Program

Research Programs: Fellowships for University Teachers

Period of Performance

7/1/2017 - 6/30/2018

Funding Totals

$50,400.00 (approved)
$50,400.00 (awarded)


Boccaccio’s Realism, Legal Institutions, and the Rise of the Novella

FAIN: FA-252380-17

Henry Justin Steinberg
University of Chicago (Chicago, IL 60637-5418)

A book-length study of the relationship between literary realism in the Decameron by Giovanni Boccaccio (1313-1375) and the emergence of the inquisitorial trial in Western Europe.

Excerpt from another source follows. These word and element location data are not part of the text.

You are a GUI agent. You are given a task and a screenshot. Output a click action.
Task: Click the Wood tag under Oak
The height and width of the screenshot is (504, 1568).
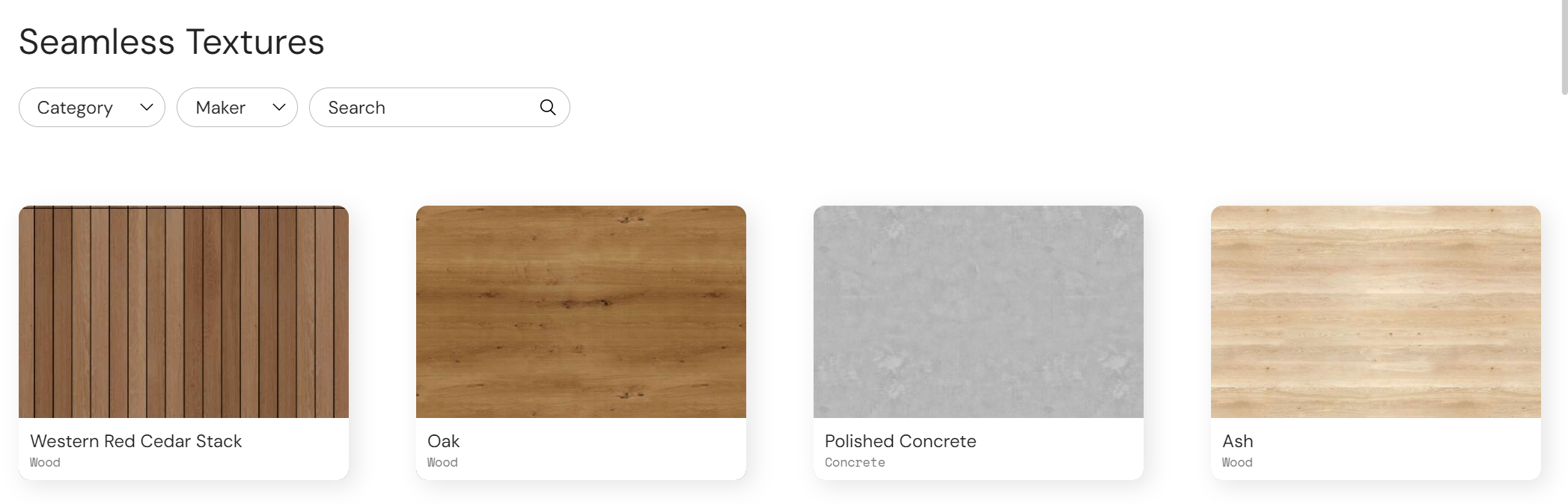tap(442, 463)
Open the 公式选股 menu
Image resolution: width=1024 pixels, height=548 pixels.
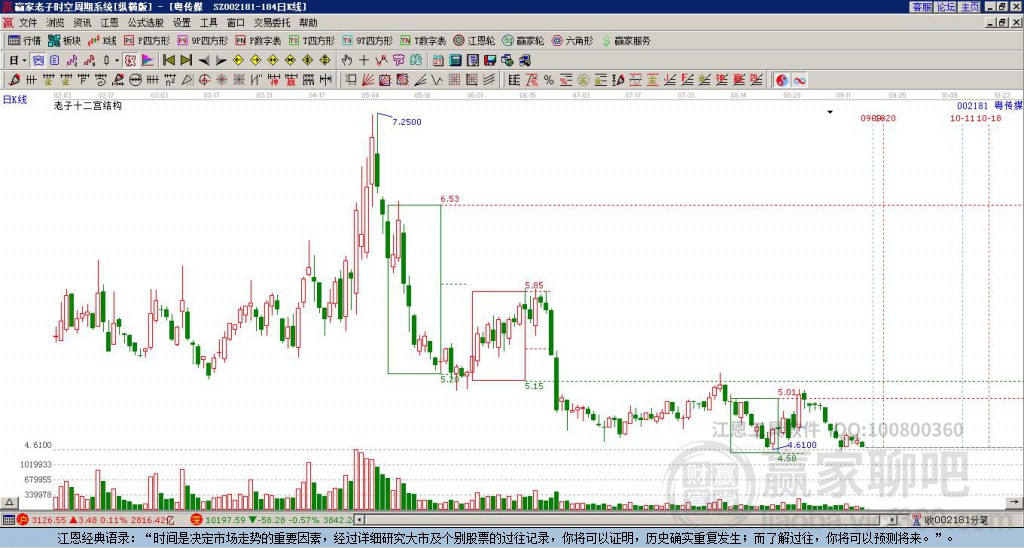(145, 22)
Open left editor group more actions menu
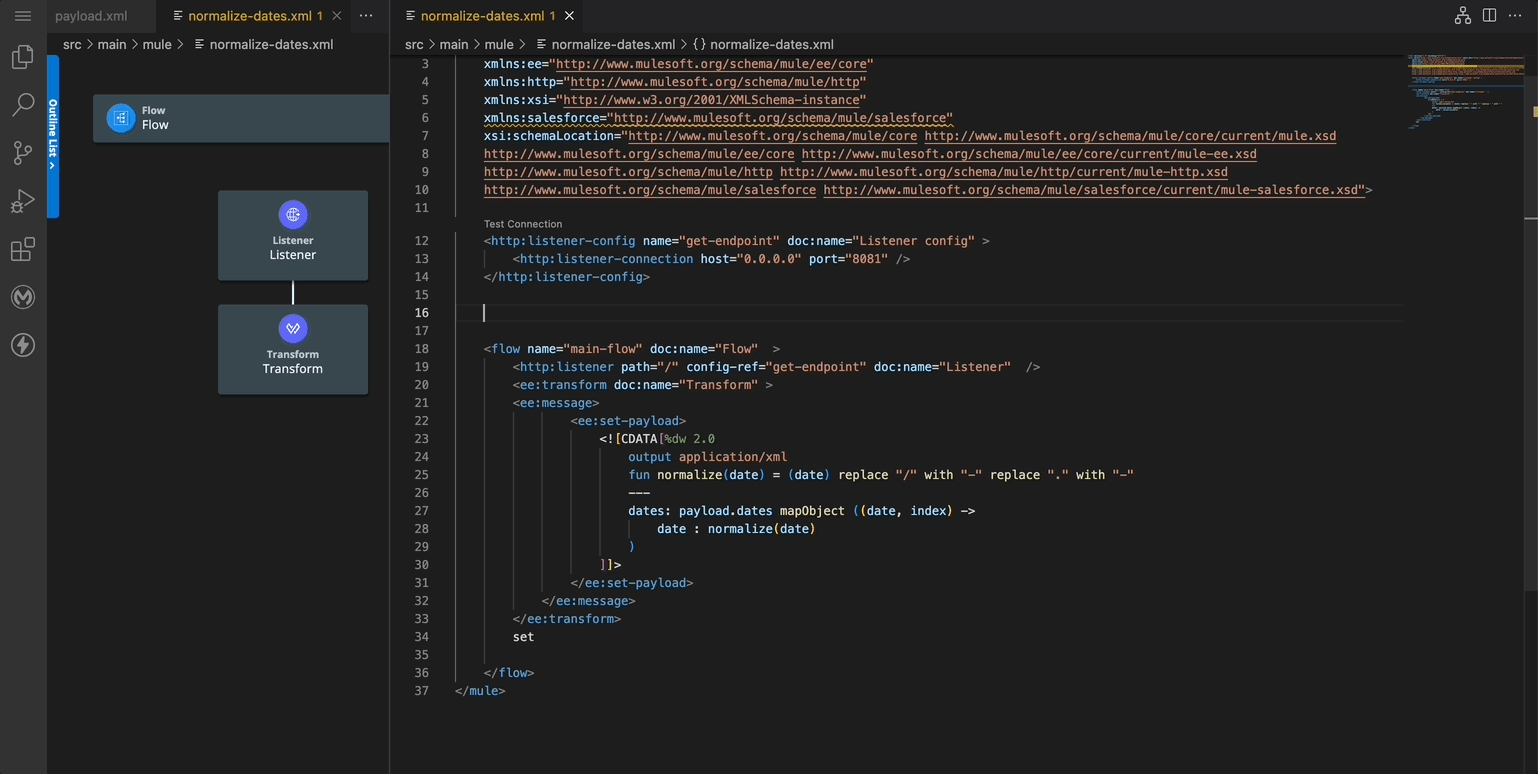Screen dimensions: 1538x774 point(366,16)
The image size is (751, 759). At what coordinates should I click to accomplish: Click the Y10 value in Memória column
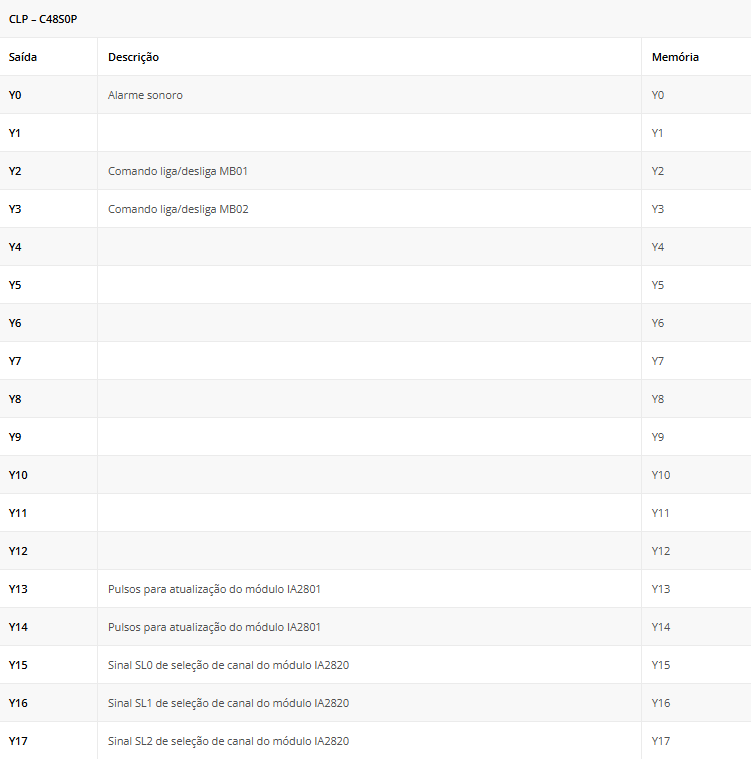pyautogui.click(x=661, y=475)
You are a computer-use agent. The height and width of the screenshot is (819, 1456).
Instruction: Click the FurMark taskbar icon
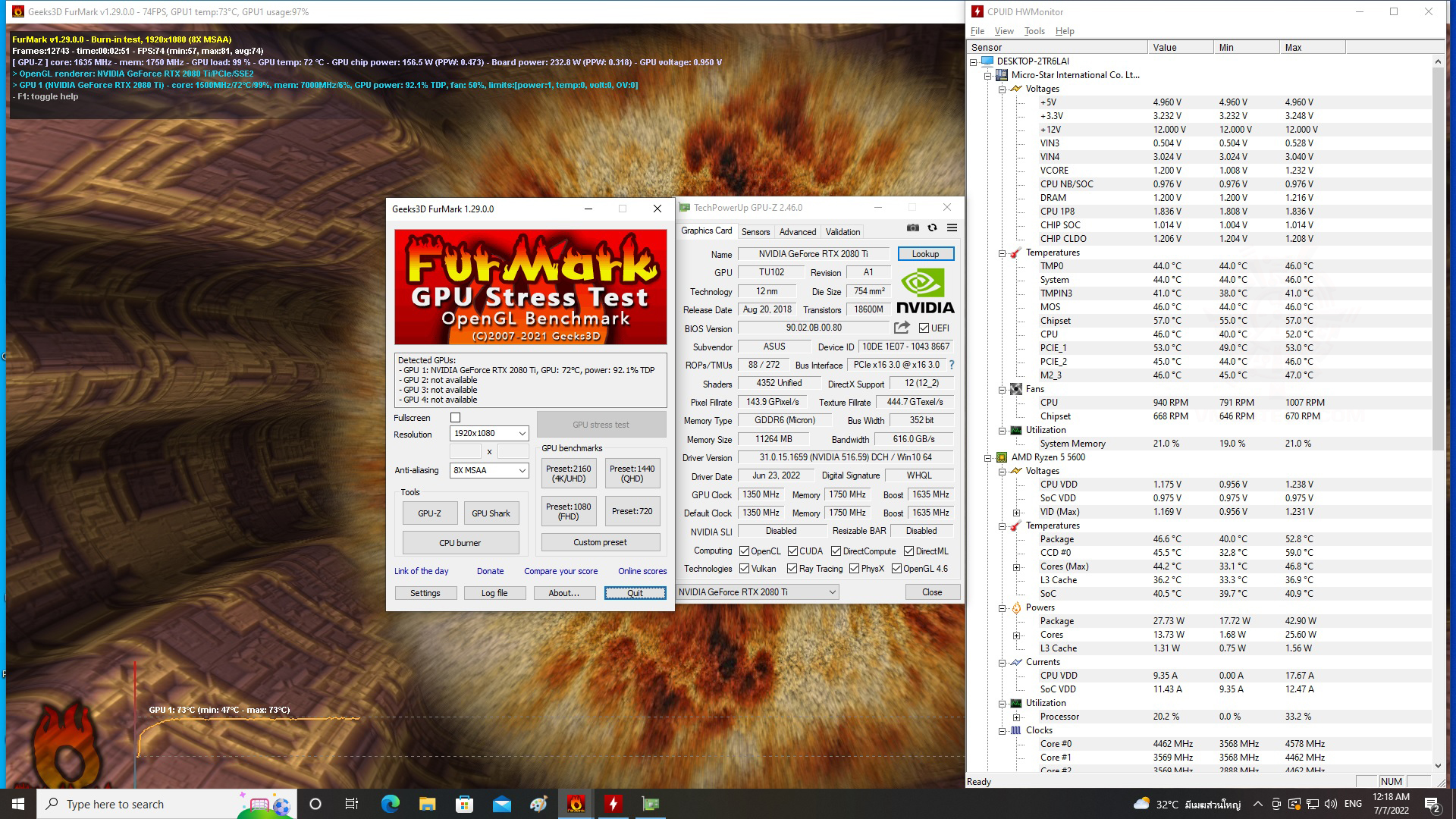[x=576, y=804]
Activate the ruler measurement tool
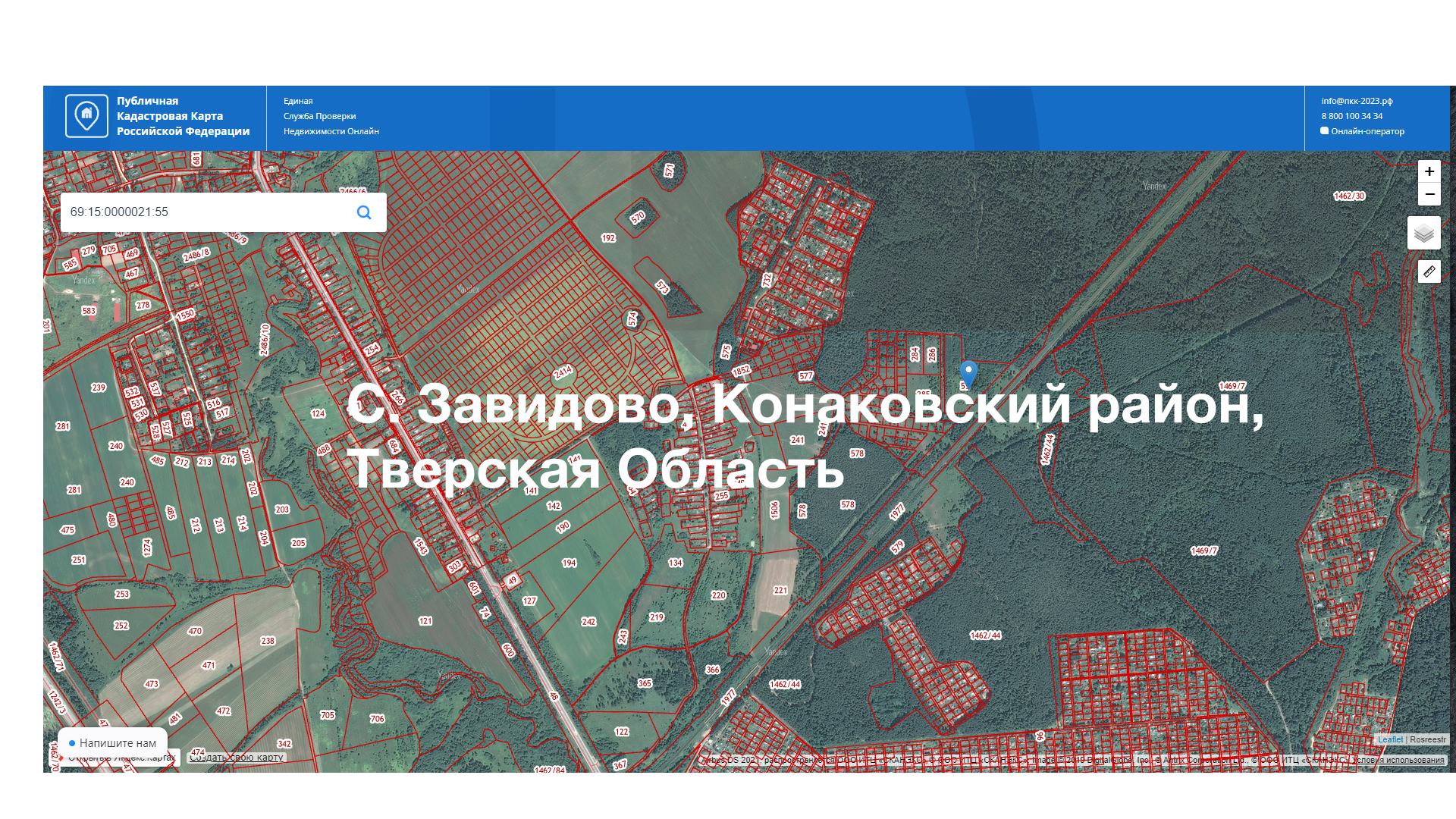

This project examines the influence of the inquisitorial trial—the most important development in legal procedure in Western Europe—on the most important development in Western literary style: the emergence of realistic representations of daily life. I trace this phenomenon through the novellas of 14th-century author and poet Giovanni Boccaccio, arguing that his celebrated realistic narratives, lifelike characters, and naturalistic dialogue are a response to the emergent prosecutorial trends of the period. By exploring the rhetorical and literary underpinnings of probable cause, legal representation, police surveillance, and discretionary punishment, Boccaccio’s work puts into critical dialogue two pillars of early modernity that otherwise might appear unrelated: realism and inquisition.